Brian Cowen today insisted unpopular measures are needed in the Budget to cope with the greatest economic crisis to face the world in over a generation.
In a clear signal of the gravity of the financial turmoil facing the country, the Taoiseach said the government had to do whatever was necessary to bring stability.
At the Annual Wolfe Tone Commemoration at Bodenstown, Co Kildare, he said the Irish people would not want him to shy away from tough decisions and short-term sacrifices in Tuesday’s Budget.
“It is in this context that I would like to make a few comments about what is the greatest economic crisis to face the world in over a generation,” he said.
“When confronted with economic, financial and budgetary pressures of the scale and pace of those being seen at the moment, there is an immediate challenge placed before everyone in public life.
“The prevailing question is – will we act for the long-term even where this requires tough and unpopular measures?

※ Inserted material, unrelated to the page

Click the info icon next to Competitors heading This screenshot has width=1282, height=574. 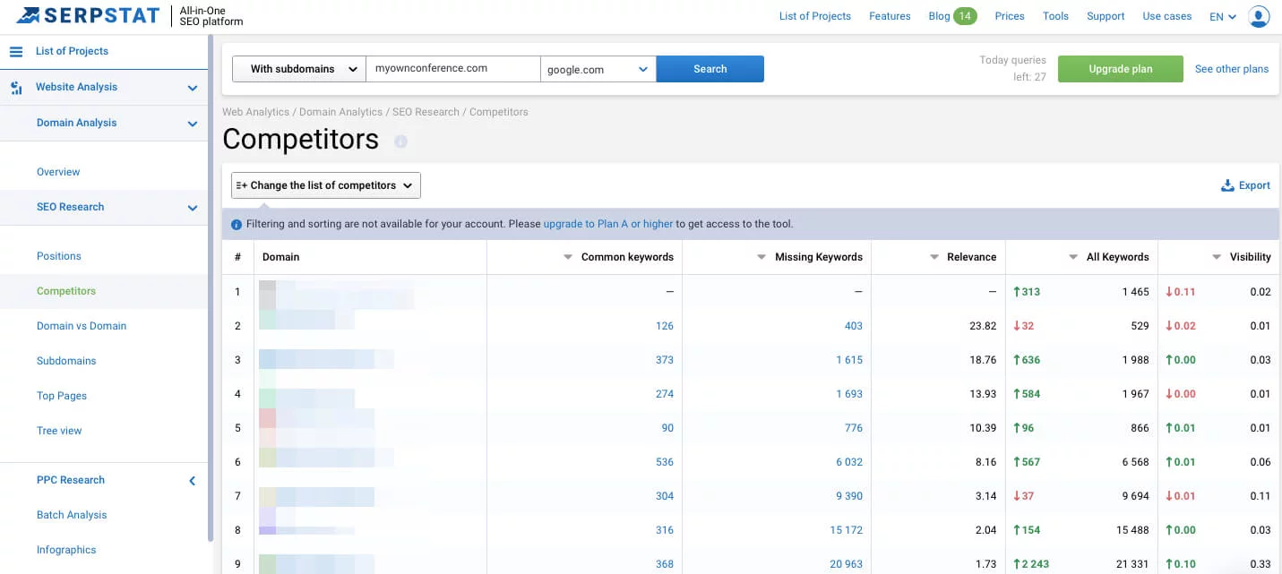point(400,141)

“Or will we take the soft option of focusing merely on the short-term and thereby avoid hard decisions in the hope that problems will simply disappear?”

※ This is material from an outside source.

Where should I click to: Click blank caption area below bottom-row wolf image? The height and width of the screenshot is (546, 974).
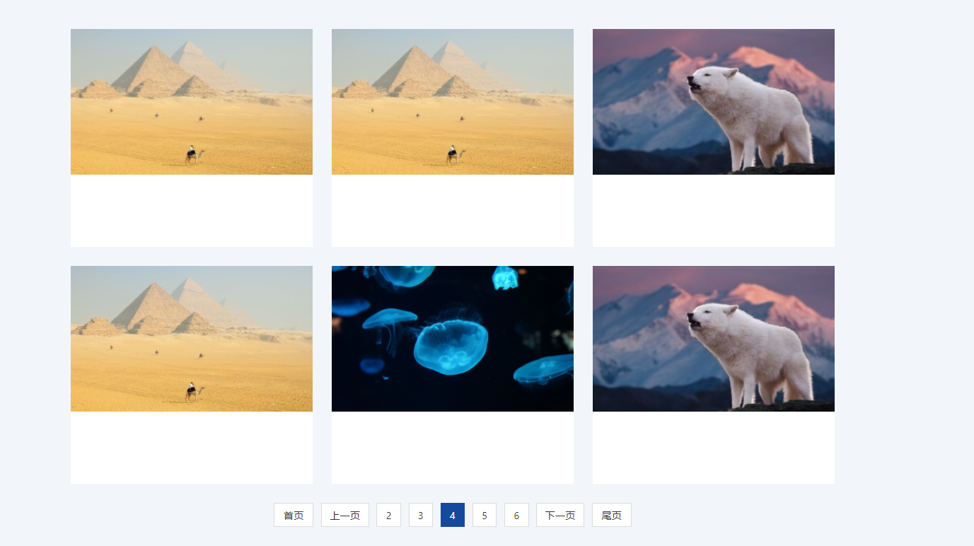pyautogui.click(x=714, y=448)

Mr Cowen said history showed the only way to deliver long-term economic and social improvements is to do whatever is required to ensure economic and fiscal stability.

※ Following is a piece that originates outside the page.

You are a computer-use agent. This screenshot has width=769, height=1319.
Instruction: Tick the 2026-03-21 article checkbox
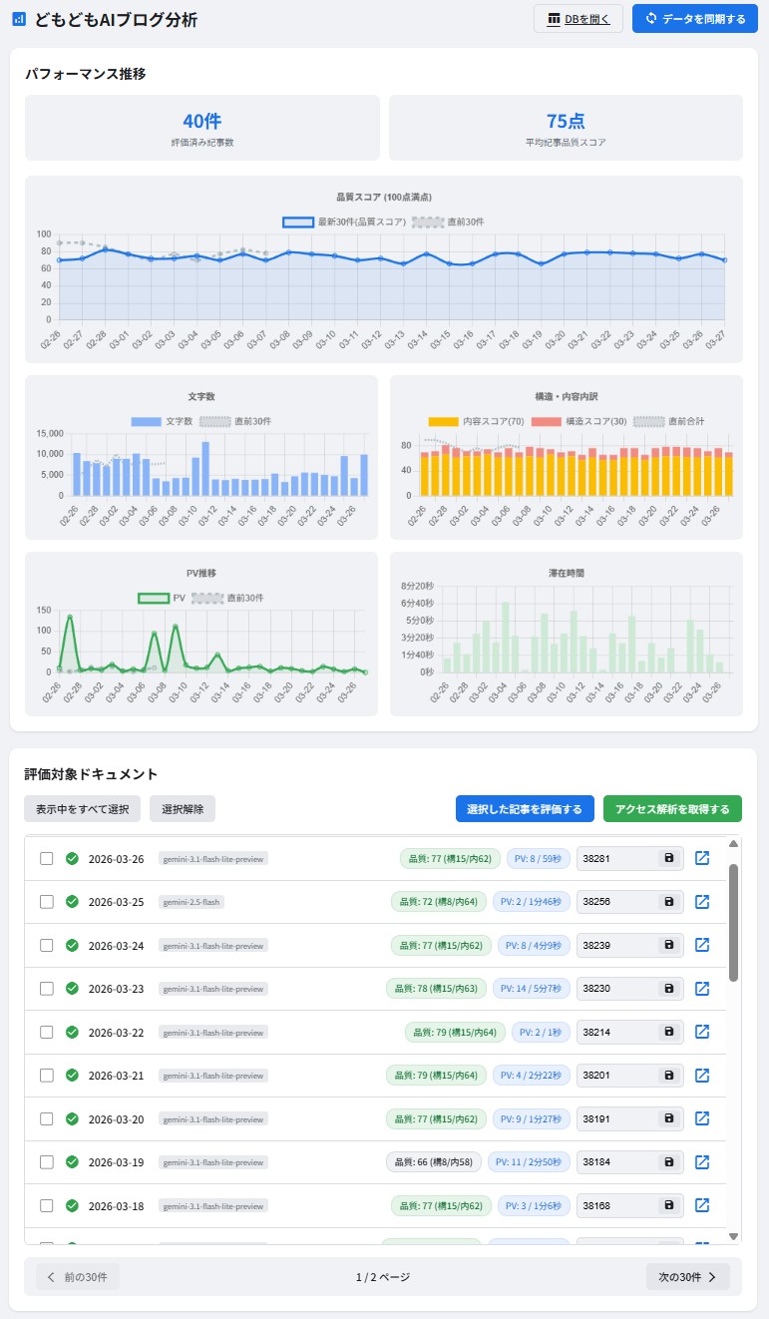click(x=47, y=1076)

“I don’t believe that the Irish people would want us to shy away from the difficult decisions we must now make,” he said.
“We will make the necessary tough choices so that we can chart a course for economic renewal to bring us beyond the current short-term difficulties towards a stable long-term growth rate.”
The Taoiseach said although the causes are rooted in a difficult to understand international financial system the ultimate impact can be very real for ordinary people.
Mr Cowen also evoked Wolfe Tone’s international links to illustrate the importance of the European Union in helping Ireland deal with its own problems.
Urging a debate on the outcome of the Lisbon Treaty referendum, he said: “The Irish nation should not turn inwards. To prosper economically and socially, we must look further afield.”
After the commemoration, Mr Cowen left for an emergency meeting in Paris of leaders from the 15 countries that use the Euro to discuss the global financial turmoil.